ABOUT THIS EXERCISE: Even the shortest line counts, so transcribe all the data exactly.

Collected data:
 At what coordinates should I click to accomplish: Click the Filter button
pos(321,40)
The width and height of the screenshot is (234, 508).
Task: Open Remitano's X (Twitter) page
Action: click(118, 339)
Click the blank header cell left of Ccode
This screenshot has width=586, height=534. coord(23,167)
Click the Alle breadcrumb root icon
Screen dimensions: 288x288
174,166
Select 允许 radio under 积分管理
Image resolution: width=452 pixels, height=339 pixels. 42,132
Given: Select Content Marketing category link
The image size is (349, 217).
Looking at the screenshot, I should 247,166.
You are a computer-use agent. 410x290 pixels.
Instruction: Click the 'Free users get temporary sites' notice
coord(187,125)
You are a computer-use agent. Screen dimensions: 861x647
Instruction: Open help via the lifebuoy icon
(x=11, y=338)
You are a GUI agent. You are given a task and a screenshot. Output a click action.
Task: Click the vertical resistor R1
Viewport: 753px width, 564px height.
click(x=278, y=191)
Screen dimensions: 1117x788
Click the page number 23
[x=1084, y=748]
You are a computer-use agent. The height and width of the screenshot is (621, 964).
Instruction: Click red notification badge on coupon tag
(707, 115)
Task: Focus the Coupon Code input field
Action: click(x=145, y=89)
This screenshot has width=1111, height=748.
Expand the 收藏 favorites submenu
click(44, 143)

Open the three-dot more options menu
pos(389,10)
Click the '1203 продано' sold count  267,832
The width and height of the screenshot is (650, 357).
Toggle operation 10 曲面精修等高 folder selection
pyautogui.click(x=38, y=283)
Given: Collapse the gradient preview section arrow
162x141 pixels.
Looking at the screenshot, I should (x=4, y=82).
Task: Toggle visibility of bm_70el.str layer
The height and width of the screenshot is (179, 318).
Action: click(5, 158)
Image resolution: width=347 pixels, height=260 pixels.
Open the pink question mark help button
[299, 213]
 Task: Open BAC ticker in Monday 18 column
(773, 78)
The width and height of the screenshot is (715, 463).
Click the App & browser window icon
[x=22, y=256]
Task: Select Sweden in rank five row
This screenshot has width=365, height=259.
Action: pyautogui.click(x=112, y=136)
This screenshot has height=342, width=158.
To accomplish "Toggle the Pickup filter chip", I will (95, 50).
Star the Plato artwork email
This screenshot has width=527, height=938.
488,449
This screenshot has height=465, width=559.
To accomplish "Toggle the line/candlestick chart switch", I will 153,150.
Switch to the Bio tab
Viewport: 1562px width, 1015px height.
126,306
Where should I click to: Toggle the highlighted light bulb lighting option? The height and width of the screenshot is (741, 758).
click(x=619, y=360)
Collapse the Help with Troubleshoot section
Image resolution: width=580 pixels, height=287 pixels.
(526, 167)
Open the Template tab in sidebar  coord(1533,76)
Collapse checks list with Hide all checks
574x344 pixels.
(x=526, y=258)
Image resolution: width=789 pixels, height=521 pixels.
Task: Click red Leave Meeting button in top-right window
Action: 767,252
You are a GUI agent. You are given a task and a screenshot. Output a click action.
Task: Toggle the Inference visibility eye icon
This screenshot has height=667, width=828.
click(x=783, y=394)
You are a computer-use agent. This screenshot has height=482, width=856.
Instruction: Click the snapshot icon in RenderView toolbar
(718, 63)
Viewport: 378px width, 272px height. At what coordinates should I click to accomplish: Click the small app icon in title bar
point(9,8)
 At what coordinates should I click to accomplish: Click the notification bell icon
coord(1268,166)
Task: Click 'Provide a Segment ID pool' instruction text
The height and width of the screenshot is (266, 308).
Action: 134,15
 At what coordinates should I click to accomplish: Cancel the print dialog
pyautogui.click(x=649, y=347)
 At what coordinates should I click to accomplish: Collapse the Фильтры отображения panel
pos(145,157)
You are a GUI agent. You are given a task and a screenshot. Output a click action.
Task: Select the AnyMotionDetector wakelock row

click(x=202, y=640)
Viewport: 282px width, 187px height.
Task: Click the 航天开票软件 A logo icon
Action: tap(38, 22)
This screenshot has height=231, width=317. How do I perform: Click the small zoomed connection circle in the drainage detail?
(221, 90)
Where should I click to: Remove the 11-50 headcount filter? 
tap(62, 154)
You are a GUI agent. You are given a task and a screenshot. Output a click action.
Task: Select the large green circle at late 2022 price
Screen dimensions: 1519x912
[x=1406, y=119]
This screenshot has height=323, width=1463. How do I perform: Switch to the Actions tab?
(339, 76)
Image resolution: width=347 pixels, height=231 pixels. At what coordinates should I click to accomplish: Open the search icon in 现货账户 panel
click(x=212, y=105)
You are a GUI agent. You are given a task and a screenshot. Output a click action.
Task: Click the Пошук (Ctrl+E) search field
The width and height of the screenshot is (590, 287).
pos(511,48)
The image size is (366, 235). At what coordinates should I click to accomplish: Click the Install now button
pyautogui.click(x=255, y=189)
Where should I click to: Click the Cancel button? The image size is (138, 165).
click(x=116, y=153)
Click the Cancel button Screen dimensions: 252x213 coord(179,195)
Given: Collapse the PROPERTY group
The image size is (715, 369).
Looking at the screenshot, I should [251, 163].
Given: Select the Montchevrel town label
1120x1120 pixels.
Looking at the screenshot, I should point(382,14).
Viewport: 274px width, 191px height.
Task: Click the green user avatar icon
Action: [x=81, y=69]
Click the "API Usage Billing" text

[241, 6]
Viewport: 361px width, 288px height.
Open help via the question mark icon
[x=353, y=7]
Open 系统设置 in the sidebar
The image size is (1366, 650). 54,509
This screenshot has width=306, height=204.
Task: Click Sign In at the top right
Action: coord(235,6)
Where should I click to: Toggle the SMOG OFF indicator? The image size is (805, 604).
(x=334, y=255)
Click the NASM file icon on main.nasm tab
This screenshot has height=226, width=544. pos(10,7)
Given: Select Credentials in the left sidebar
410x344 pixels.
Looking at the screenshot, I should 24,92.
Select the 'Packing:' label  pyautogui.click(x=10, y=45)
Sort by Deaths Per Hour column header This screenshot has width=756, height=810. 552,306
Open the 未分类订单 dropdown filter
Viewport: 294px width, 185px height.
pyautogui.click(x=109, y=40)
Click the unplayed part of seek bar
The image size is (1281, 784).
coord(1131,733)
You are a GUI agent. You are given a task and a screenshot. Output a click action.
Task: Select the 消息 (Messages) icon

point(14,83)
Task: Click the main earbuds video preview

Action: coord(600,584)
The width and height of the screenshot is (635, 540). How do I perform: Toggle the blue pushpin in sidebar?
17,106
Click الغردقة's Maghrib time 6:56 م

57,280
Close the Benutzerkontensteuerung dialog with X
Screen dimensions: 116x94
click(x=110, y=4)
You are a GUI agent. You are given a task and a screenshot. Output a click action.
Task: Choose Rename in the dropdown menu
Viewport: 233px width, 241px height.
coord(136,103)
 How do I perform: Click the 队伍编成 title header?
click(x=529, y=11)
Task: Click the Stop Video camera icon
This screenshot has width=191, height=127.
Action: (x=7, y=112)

ANSWER TO THIS TASK:
 At what coordinates should I click to accomplish: Click the Filter button
pos(321,40)
The width and height of the screenshot is (234, 508).
Task: Open Remitano's X (Twitter) page
Action: click(118, 339)
Click the blank header cell left of Ccode
This screenshot has width=586, height=534. coord(23,167)
Click the Alle breadcrumb root icon
Screen dimensions: 288x288
174,166
Select 允许 radio under 积分管理
Image resolution: width=452 pixels, height=339 pixels. 42,132
Given: Select Content Marketing category link
The image size is (349, 217).
Looking at the screenshot, I should 247,166.
You are a computer-use agent. 410x290 pixels.
Instruction: Click the 'Free users get temporary sites' notice
coord(187,125)
You are a computer-use agent. Screen dimensions: 861x647
Instruction: Open help via the lifebuoy icon
(x=11, y=338)
You are a GUI agent. You are given a task and a screenshot. Output a click action.
Task: Click the vertical resistor R1
Viewport: 753px width, 564px height.
click(x=278, y=191)
Screen dimensions: 1117x788
Click the page number 23
[x=1084, y=748]
You are a computer-use agent. The height and width of the screenshot is (621, 964).
Instruction: Click red notification badge on coupon tag
(707, 115)
Task: Focus the Coupon Code input field
Action: click(x=145, y=89)
This screenshot has width=1111, height=748.
Expand the 收藏 favorites submenu
click(44, 143)

Open the three-dot more options menu
pos(389,10)
Click the '1203 продано' sold count  267,832
The width and height of the screenshot is (650, 357).
Toggle operation 10 曲面精修等高 folder selection
pyautogui.click(x=38, y=283)
Given: Collapse the gradient preview section arrow
162x141 pixels.
Looking at the screenshot, I should (x=4, y=82).
Task: Toggle visibility of bm_70el.str layer
The height and width of the screenshot is (179, 318).
Action: click(5, 158)
Image resolution: width=347 pixels, height=260 pixels.
Open the pink question mark help button
[299, 213]
 Task: Open BAC ticker in Monday 18 column
(773, 78)
The width and height of the screenshot is (715, 463).
Click the App & browser window icon
[x=22, y=256]
Task: Select Sweden in rank five row
This screenshot has width=365, height=259.
Action: pyautogui.click(x=112, y=136)
This screenshot has height=342, width=158.
To accomplish "Toggle the Pickup filter chip", I will (95, 50).
Star the Plato artwork email
This screenshot has width=527, height=938.
488,449
This screenshot has height=465, width=559.
To accomplish "Toggle the line/candlestick chart switch", I will 153,150.
Switch to the Bio tab
Viewport: 1562px width, 1015px height.
126,306
Where should I click to: Toggle the highlighted light bulb lighting option? The height and width of the screenshot is (741, 758).
click(x=619, y=360)
Collapse the Help with Troubleshoot section
Image resolution: width=580 pixels, height=287 pixels.
(526, 167)
Open the Template tab in sidebar  coord(1533,76)
Collapse checks list with Hide all checks
574x344 pixels.
(x=526, y=258)
Image resolution: width=789 pixels, height=521 pixels.
Task: Click red Leave Meeting button in top-right window
Action: 767,252
You are a GUI agent. You are given a task and a screenshot. Output a click action.
Task: Toggle the Inference visibility eye icon
This screenshot has height=667, width=828.
click(x=783, y=394)
You are a computer-use agent. This screenshot has height=482, width=856.
Instruction: Click the snapshot icon in RenderView toolbar
(718, 63)
Viewport: 378px width, 272px height. At what coordinates should I click to accomplish: Click the small app icon in title bar
point(9,8)
 At what coordinates should I click to accomplish: Click the notification bell icon
coord(1268,166)
Task: Click 'Provide a Segment ID pool' instruction text
The height and width of the screenshot is (266, 308).
Action: 134,15
 At what coordinates should I click to accomplish: Cancel the print dialog
pyautogui.click(x=649, y=347)
 At what coordinates should I click to accomplish: Collapse the Фильтры отображения panel
pos(145,157)
You are a GUI agent. You are given a task and a screenshot. Output a click action.
Task: Select the AnyMotionDetector wakelock row

click(x=202, y=640)
Viewport: 282px width, 187px height.
Task: Click the 航天开票软件 A logo icon
Action: tap(38, 22)
This screenshot has height=231, width=317. How do I perform: Click the small zoomed connection circle in the drainage detail?
(221, 90)
Where should I click to: Remove the 11-50 headcount filter? 
tap(62, 154)
You are a GUI agent. You are given a task and a screenshot. Output a click action.
Task: Select the large green circle at late 2022 price
Screen dimensions: 1519x912
[x=1406, y=119]
This screenshot has height=323, width=1463. How do I perform: Switch to the Actions tab?
(339, 76)
Image resolution: width=347 pixels, height=231 pixels. At what coordinates should I click to accomplish: Open the search icon in 现货账户 panel
click(x=212, y=105)
You are a GUI agent. You are given a task and a screenshot. Output a click action.
Task: Click the Пошук (Ctrl+E) search field
The width and height of the screenshot is (590, 287).
pos(511,48)
The image size is (366, 235). At what coordinates should I click to accomplish: Click the Install now button
pyautogui.click(x=255, y=189)
Where should I click to: Click the Cancel button? The image size is (138, 165).
click(x=116, y=153)
Click the Cancel button Screen dimensions: 252x213 coord(179,195)
Given: Collapse the PROPERTY group
The image size is (715, 369).
Looking at the screenshot, I should [251, 163].
Given: Select the Montchevrel town label
1120x1120 pixels.
Looking at the screenshot, I should point(382,14).
Viewport: 274px width, 191px height.
Task: Click the green user avatar icon
Action: [x=81, y=69]
Click the "API Usage Billing" text

[241, 6]
Viewport: 361px width, 288px height.
Open help via the question mark icon
[x=353, y=7]
Open 系统设置 in the sidebar
The image size is (1366, 650). 54,509
This screenshot has width=306, height=204.
Task: Click Sign In at the top right
Action: coord(235,6)
Where should I click to: Toggle the SMOG OFF indicator? The image size is (805, 604).
(x=334, y=255)
Click the NASM file icon on main.nasm tab
This screenshot has height=226, width=544. pos(10,7)
Given: Select Credentials in the left sidebar
410x344 pixels.
Looking at the screenshot, I should 24,92.
Select the 'Packing:' label  pyautogui.click(x=10, y=45)
Sort by Deaths Per Hour column header This screenshot has width=756, height=810. 552,306
Open the 未分类订单 dropdown filter
Viewport: 294px width, 185px height.
pyautogui.click(x=109, y=40)
Click the unplayed part of seek bar
The image size is (1281, 784).
coord(1131,733)
You are a GUI agent. You are given a task and a screenshot. Output a click action.
Task: Select the 消息 (Messages) icon

point(14,83)
Task: Click the main earbuds video preview

Action: coord(600,584)
The width and height of the screenshot is (635, 540). How do I perform: Toggle the blue pushpin in sidebar?
17,106
Click الغردقة's Maghrib time 6:56 م

57,280
Close the Benutzerkontensteuerung dialog with X
Screen dimensions: 116x94
click(x=110, y=4)
You are a GUI agent. You are given a task and a screenshot. Output a click action.
Task: Choose Rename in the dropdown menu
Viewport: 233px width, 241px height.
coord(136,103)
 How do I perform: Click the 队伍编成 title header?
click(x=529, y=11)
Task: Click the Stop Video camera icon
This screenshot has width=191, height=127.
Action: (x=7, y=112)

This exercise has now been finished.